- A Knesset aprovou uma lei que determina a pena de morte, por defeito, para palestinos acusados de matar israelenses em Cisjordânia, ignorando advertências internacionais.
- A União Europeia criticou o passo como discriminatório e “um grande retrocesso”, mantendo contatos com o governo israelense para defender o respeito aos direitos humanos.
- Alemanha expressou “grande preocupação” com a medida, destacando que a pena de morte não faz parte da política do país e que a lei pode afetar apenas palestinos nos territórios ocupados.
- Espanha, por meio do presidente Pedro Sánchez, disse que a lei é “um passo a mais para o apartheid” e chamou o mundo para não ficar em silêncio.
- Organização das Nações Unidas e conselheiros de direitos humanos advertiram sobre violações do direito à vida e discriminção, ressaltando que sentenças obrigatórias comprometeriam padrões de justiça.
La Knesset, Parlamento de Israel, aprovou uma lei que prevê a pena de morte para palestinos acusados de matar israelenses. A decisão ocorre mesmo após advertências internacionais, e o governo afirma que a norma busca resposta ao terrorismo. O Hamas não foi alvo direto nas regras, mas a lei afeta palestinos na Cisjordânia ocupada. O movimento foi confirmado na votação de segunda-feira.
A medida amplia o uso da pena de morte no território, com aplicação presumida contra palestinos julgados por tribunais militares. Críticos apontam discriminação e riscos a direitos humanos, enquanto apoiadores afirmam que a lei reforça a segurança do Estado. A moratória de facto sobre a pena de morte, vigente por décadas em Israel, passa a fase de maior contestação histórica.

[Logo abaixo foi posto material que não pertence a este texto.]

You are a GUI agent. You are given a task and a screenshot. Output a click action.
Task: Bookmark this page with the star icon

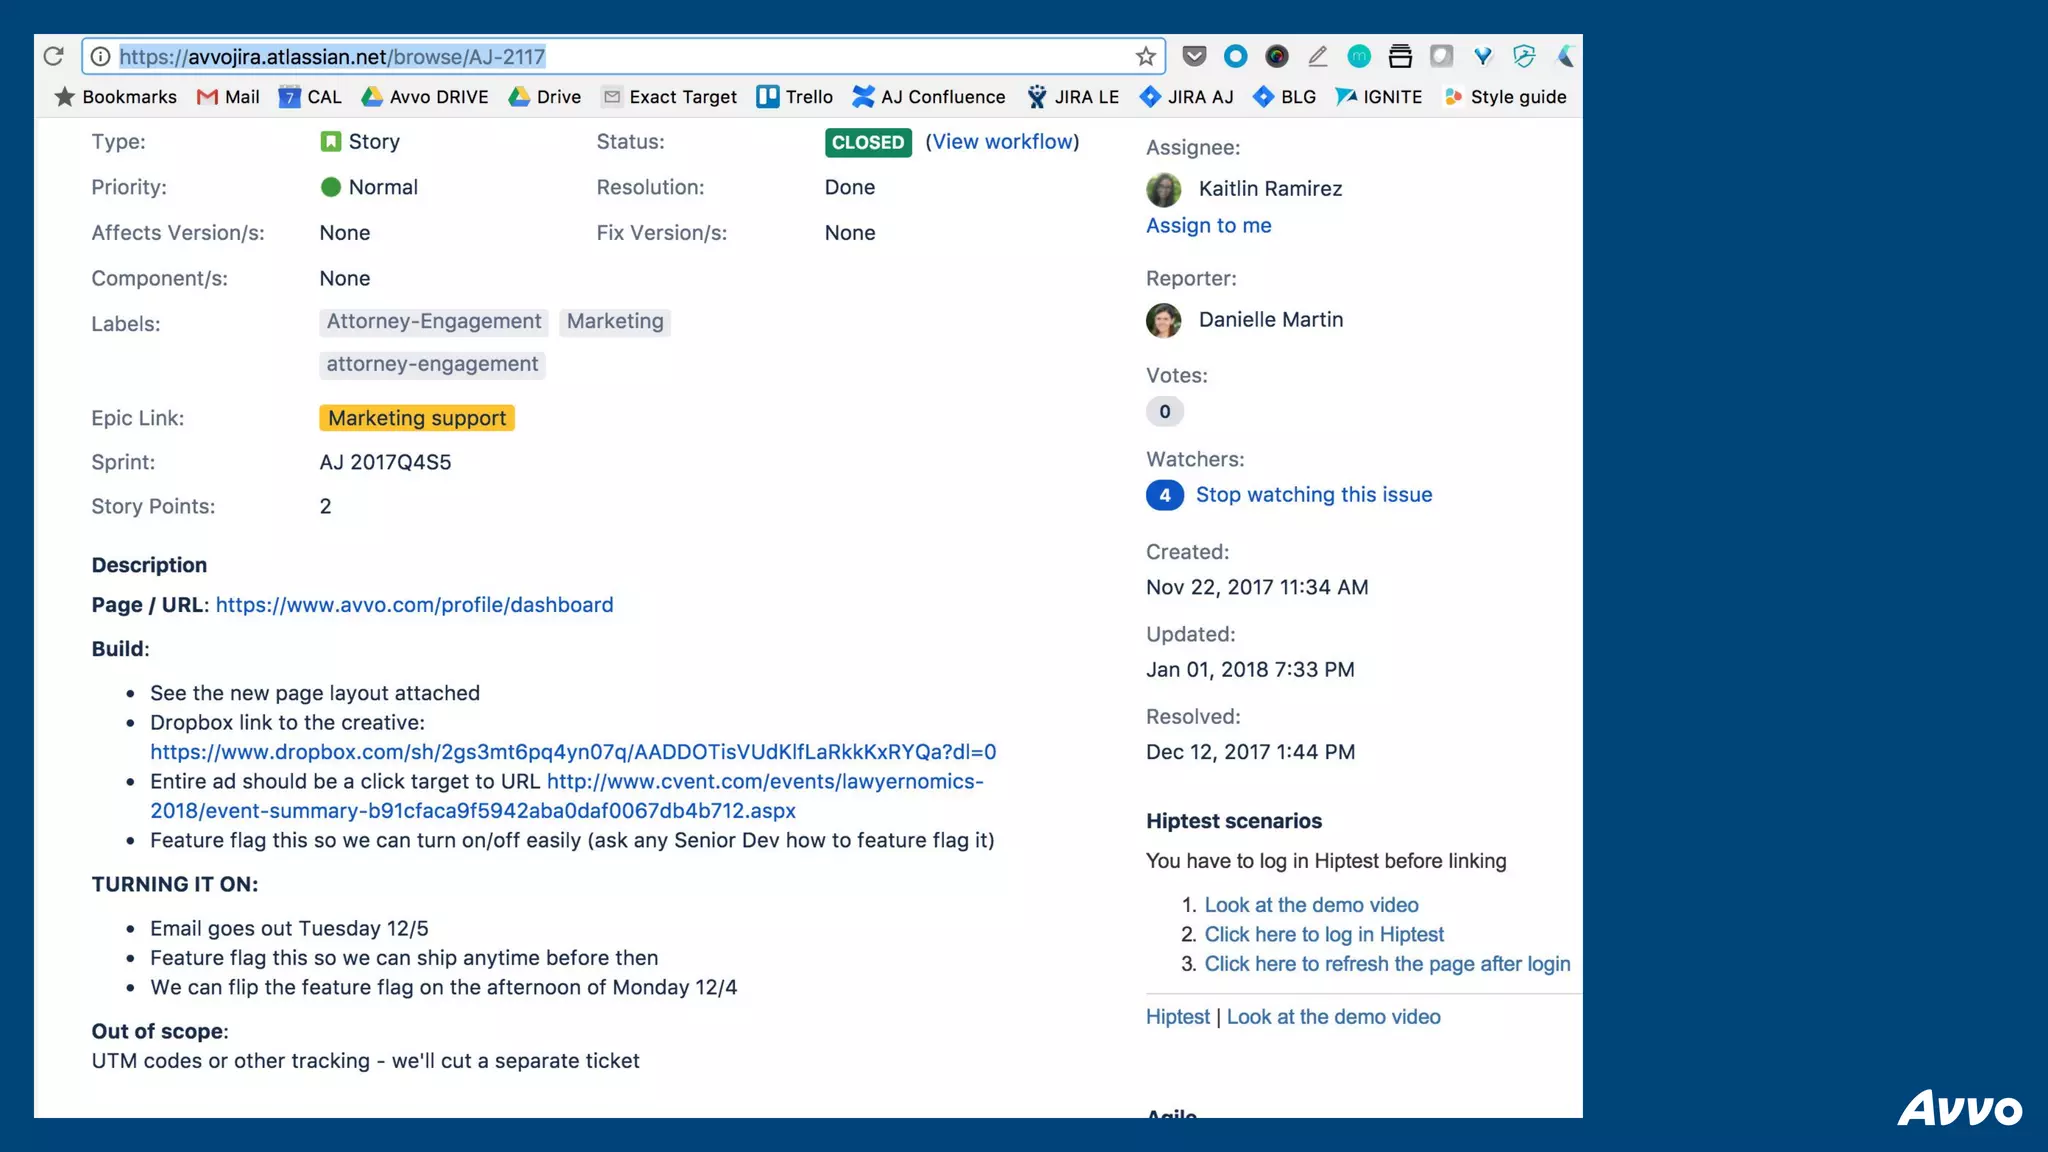(x=1146, y=57)
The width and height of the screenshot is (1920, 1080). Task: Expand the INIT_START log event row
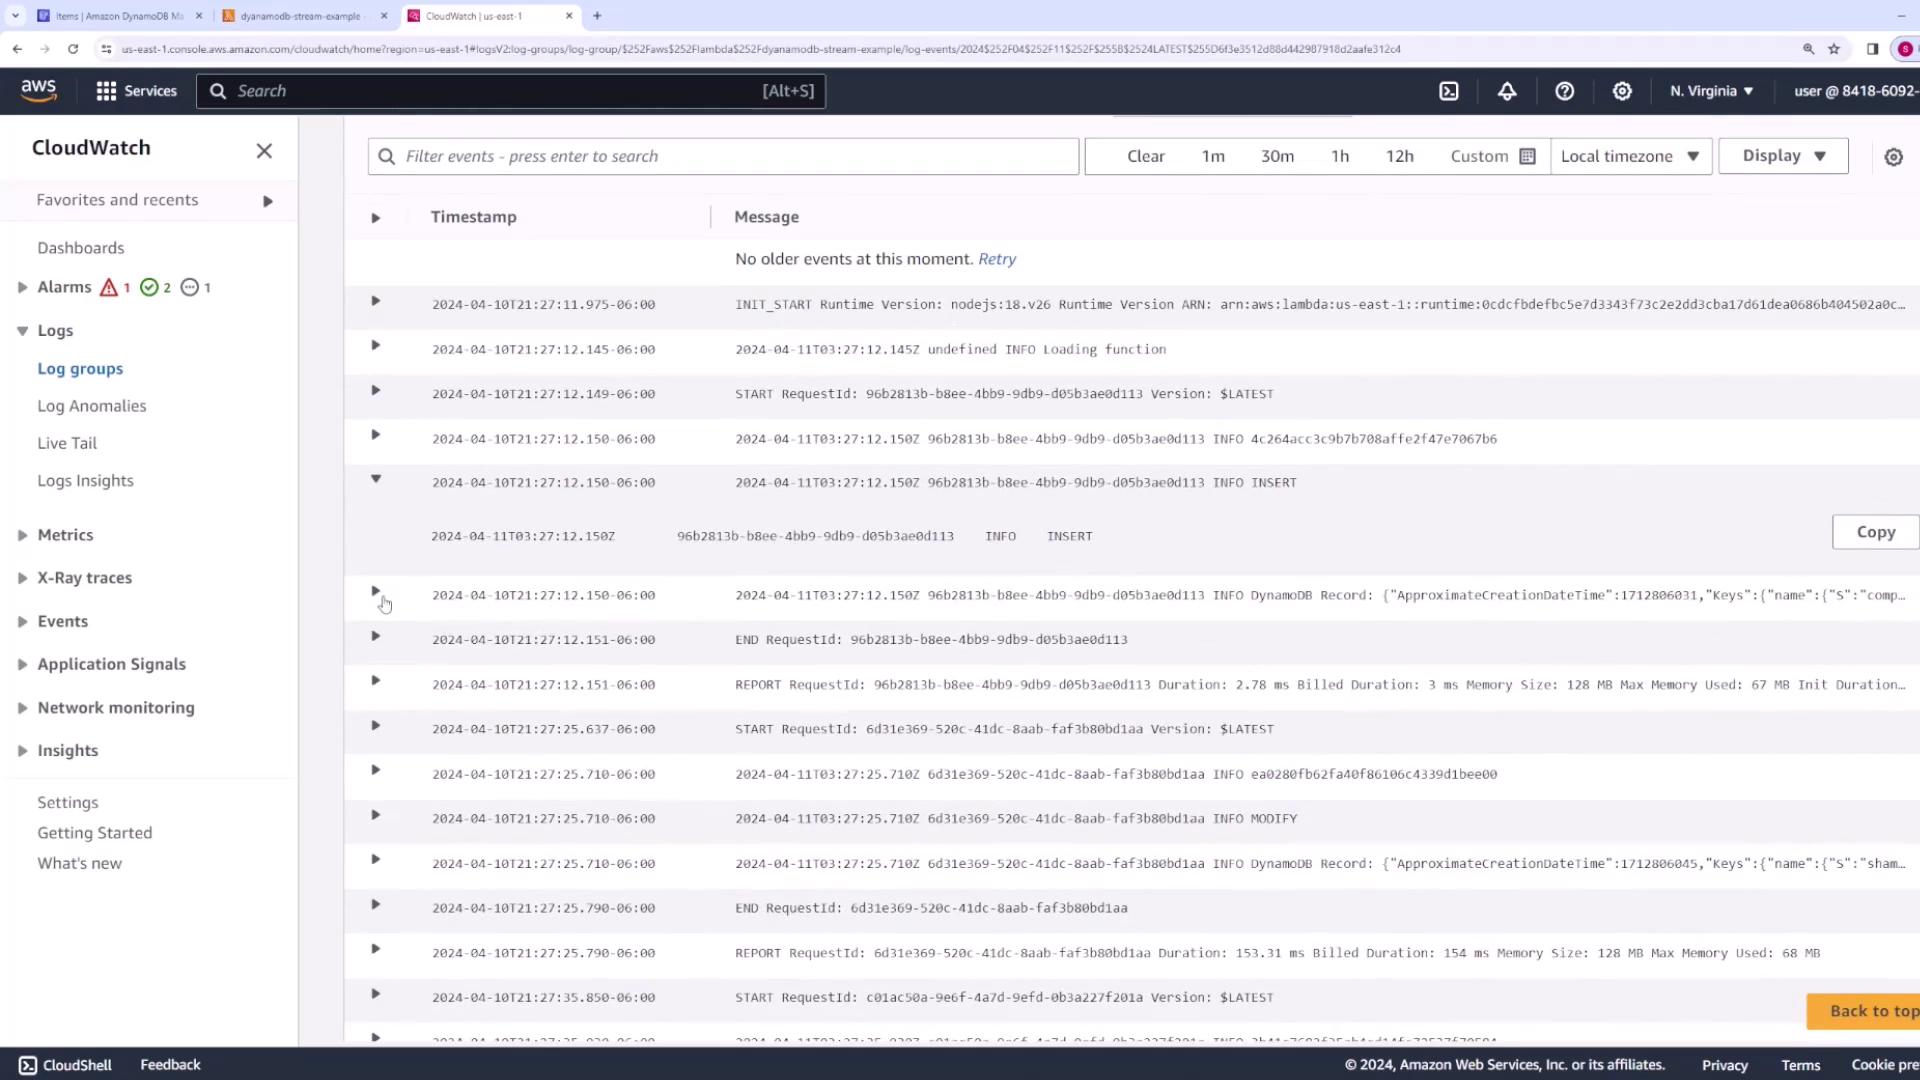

A reação internacional foi rápida. O colegiado europeu manifestou preocupação com as implicações legais e legais discriminatórias, lembrando compromissos com o direito internacional. Países da União Europeia mantêm contato com o governo israelense para defender a moratória anterior e debater ações sob o Acordo de Associação entre UE e Israel.
Reações da UE e de Estados-membros
Bruxelas indicou que a lei pode abrir caminho para novas medidas sobre o acordo bilateral, embora ainda não haja decisões concretas. O porta-voz da Comissão Europeia ressaltou que a posição da União permanece de respeito aos direitos humanos e ao direito internacional. A possibilidade de suspender partes do acordo continua em avaliação.
Em Berlim, autoridades destacaram preocupação com a aplicação seletiva da pena de morte a palestinos nos territórios ocupados. O governo alemão reiterou que rejeita a pena de morte e avaliava impactos políticos e legais da norma, destacando compromissos democráticos do país.
Conexões regionais e internacionais
Líderes de Espanha e de outros países manifestaram observações semelhantes, afirmando que a medida afeta a imagem de Israel no cenário internacional. O governo espanhol enfatizou que a norma é desproporcional e contraria princípios de justiça.
Organismos internacionais destacaram o risco de violações ao direito à vida e à igualdade. Em órgãos da ONU, a preocupação foi de que julgamentos militares nem sempre atendem aos padrões de devido processo. Advogados de direitos humanos destacaram que a aplicação pode agravar violações existentes.